* _DOCUMENT SOURCE_:
Le nouveau roman de Théo Ananissoh consacré à Sony Labou Tansi s’inscrit réellement dans ce portrait engageant qui chaque jour est enrichi par tous ces témoignages de personnes l'ayant cotoyé. Ici, toutefois, les mots viennent du Togo. Celui qui témoigne est Charles Koffi Améla, un professeur de lettres classiques, latiniste impénitent, spécialiste de l’époque romaine. L’homme de lettres togolais a rencontré Sony Labou Tansi au cours d’un long voyage commun aux Etats Unis. Les deux hommes se sont pour l'occasion apprivoisés, se sont découverts et ils ont fini par sceller un pacte. Quel est-il ? Pour le savoir, il faut lire Le soleil sans se brûler de Théo Ananissoh.

Dans ses incessants retours au Togo, le personnage narrateur ici nommé Théo, ressemble beaucoup au profil du romancier. On est en 1995. Le narrateur vient de terminer une thèse de lettres sur Sony Labou Tansi et il profite de son séjour à Lomé pour rendre visite à son ancien professeur, Charles Koffi Améla qui vient de sortir de prison.

Autofiction, dire le faux pour exprimer le vrai ?

La première phase du roman oscille à la fois entre les échanges strictement littéraires entre l’élève et son ancien mentor. Sony Labou Tansi vs Ahmadou Kourouma. Le propos libre d’Améla, dans une discussion de salon, lui permet de présenter sous un jour surprenant et critique son ami Sony. Il peut parler vrai. Enfin, vrai si cela est possible puisque techniquement Charles Koffi Amela n’existe pas (j’ai fouillé sur Google). Amela Edoh Yao lui, est bien réel. Cette petite recherche sur Google a remis en cause les certitudes dans lesquelles le très beau récit d’Ananissoh me conduisait. Mais ce n’est pas un récit. C’est un roman. Une autofiction. Comment démêler le vrai, de l’envisagé, du supposé. Théo Ananissoh a-t-il discuté de Sony Labou Tansi un jour avec Amela ?

Photo Théo Ananissoh – copyright C. Hélie

Ce qui est finalement essentiel, c'est d'observer le dispositif que Théo Ananissoh met en place pour évoquer Sony Labou Tansi avec plus de liberté.

* _VOTRE TÂCHE_:
Pour chacune des affirmations suivantes, indiquez par oui ou non si elle concorde avec le texte sur le roman de Théo Ananissoh, et citez à l'identique les mots du texte qui tranchent. 1. Charles Koffi Améla est professeur de lettres classiques. 2. L'action du roman se situe en 2005. 3. Pendant son séjour à Lomé, le narrateur rend visite à son ancien professeur.

* _DONNÉES FOURNIES_:
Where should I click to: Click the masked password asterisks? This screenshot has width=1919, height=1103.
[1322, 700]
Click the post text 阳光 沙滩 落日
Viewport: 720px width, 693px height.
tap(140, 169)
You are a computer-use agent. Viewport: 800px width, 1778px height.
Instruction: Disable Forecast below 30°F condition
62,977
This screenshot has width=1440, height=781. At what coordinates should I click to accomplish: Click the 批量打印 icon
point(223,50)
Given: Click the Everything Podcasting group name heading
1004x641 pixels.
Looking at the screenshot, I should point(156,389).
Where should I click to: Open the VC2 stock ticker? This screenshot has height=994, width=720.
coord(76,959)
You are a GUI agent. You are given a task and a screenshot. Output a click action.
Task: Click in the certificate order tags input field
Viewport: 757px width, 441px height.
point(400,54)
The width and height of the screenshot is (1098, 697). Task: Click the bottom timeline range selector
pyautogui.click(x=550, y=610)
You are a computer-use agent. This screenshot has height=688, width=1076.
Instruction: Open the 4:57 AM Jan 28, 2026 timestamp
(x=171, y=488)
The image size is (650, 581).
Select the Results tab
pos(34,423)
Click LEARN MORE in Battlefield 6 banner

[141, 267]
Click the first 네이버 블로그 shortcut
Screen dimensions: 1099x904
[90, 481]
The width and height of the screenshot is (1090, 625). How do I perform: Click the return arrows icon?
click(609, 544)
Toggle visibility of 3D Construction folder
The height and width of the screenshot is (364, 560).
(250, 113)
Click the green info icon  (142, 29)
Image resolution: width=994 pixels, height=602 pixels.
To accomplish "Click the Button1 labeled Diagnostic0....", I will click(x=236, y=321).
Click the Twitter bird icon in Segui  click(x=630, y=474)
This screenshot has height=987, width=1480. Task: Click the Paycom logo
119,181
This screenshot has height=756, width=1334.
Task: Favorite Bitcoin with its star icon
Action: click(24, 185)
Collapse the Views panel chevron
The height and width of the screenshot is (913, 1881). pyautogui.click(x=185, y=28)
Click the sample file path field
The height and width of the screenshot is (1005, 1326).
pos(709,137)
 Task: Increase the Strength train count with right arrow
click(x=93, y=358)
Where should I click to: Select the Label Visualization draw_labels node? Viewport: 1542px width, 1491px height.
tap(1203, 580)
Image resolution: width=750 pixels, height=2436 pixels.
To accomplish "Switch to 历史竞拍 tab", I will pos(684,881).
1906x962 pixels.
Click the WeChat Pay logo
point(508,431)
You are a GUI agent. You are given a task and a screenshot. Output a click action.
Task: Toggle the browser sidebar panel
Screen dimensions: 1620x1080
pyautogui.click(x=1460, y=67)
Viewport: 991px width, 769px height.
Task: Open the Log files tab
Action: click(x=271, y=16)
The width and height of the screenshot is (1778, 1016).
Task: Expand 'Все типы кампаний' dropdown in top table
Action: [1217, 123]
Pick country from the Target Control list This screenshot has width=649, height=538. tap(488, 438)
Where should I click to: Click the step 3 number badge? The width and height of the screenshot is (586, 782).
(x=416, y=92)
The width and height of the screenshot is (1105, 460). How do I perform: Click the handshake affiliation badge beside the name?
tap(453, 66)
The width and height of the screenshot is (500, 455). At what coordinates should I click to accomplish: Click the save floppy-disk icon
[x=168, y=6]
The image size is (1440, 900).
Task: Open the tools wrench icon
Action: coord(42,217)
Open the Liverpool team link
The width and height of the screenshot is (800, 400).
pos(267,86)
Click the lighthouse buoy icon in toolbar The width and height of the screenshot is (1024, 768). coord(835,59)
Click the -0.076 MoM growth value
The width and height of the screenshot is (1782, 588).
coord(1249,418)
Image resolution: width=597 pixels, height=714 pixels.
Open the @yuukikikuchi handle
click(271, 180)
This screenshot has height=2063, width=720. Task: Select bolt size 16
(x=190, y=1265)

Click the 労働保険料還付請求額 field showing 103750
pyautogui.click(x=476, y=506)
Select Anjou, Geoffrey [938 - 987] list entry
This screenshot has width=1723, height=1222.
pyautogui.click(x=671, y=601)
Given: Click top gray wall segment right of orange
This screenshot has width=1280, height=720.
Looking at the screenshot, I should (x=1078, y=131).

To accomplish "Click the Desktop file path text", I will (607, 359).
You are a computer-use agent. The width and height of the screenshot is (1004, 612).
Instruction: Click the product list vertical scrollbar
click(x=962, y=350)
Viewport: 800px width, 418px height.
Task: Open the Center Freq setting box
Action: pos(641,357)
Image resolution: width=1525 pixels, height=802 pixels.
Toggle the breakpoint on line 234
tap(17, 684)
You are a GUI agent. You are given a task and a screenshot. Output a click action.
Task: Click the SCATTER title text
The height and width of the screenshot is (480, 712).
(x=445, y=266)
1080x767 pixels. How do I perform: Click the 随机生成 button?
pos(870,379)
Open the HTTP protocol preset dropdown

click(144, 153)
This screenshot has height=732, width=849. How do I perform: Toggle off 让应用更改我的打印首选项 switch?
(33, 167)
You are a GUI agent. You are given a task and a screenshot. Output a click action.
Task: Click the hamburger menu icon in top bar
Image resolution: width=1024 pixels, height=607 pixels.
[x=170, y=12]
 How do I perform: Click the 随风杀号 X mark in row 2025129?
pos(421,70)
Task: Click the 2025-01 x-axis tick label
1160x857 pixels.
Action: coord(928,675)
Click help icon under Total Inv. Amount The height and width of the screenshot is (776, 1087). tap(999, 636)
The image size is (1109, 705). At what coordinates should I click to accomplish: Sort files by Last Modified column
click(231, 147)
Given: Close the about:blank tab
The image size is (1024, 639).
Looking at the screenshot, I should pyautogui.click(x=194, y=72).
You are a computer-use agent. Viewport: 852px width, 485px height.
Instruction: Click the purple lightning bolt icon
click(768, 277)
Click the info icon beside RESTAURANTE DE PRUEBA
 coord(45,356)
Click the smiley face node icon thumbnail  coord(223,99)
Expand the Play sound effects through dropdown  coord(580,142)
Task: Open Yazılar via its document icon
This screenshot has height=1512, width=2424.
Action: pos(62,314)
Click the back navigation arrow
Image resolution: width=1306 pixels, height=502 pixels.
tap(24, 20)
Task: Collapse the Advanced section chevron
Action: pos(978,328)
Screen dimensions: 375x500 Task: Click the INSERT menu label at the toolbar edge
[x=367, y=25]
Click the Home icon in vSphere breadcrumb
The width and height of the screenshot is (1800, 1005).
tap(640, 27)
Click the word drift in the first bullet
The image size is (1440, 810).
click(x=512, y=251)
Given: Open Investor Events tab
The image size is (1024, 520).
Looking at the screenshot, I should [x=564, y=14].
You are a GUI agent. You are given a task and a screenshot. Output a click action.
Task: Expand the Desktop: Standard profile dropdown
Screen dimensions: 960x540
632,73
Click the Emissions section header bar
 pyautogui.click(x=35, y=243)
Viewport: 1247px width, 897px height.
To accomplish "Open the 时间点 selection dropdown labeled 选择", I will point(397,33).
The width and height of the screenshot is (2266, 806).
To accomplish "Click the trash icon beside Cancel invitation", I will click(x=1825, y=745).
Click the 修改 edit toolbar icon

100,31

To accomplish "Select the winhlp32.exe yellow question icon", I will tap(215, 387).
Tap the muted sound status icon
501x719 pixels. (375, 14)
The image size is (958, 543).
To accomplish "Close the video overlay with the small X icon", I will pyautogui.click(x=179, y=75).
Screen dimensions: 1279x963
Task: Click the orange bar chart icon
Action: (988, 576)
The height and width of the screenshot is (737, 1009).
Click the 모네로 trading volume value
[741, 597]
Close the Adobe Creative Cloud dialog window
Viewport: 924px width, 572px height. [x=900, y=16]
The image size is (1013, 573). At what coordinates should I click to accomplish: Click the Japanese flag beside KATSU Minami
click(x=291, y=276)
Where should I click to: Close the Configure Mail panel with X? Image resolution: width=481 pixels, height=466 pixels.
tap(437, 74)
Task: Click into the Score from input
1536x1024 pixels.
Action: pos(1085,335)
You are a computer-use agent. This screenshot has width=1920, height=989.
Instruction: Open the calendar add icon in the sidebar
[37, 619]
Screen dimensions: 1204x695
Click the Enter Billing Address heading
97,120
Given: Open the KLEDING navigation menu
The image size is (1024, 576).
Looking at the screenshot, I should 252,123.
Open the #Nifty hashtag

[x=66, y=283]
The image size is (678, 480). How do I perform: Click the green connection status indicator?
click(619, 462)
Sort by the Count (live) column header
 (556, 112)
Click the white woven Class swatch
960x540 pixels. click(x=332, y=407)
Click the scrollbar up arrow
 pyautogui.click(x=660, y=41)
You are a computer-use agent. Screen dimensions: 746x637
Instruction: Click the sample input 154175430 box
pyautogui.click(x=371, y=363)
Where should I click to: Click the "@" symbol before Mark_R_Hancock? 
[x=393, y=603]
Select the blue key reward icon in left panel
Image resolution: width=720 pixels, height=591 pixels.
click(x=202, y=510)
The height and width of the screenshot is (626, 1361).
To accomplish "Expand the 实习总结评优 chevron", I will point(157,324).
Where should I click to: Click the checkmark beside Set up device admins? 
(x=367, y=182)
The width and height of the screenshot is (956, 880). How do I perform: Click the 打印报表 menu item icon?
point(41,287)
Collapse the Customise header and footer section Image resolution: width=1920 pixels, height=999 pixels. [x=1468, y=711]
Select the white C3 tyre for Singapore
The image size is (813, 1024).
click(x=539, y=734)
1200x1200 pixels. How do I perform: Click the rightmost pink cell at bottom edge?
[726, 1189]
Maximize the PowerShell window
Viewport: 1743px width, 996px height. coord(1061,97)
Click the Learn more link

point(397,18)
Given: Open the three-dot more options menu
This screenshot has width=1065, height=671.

* _ZONE DE RÉPONSE_:
1. Oui : « un professeur de lettres classiques »
2. Non : « On est en 1995. »
3. Oui : « il profite de son séjour à Lomé pour rendre visite à son ancien professeur »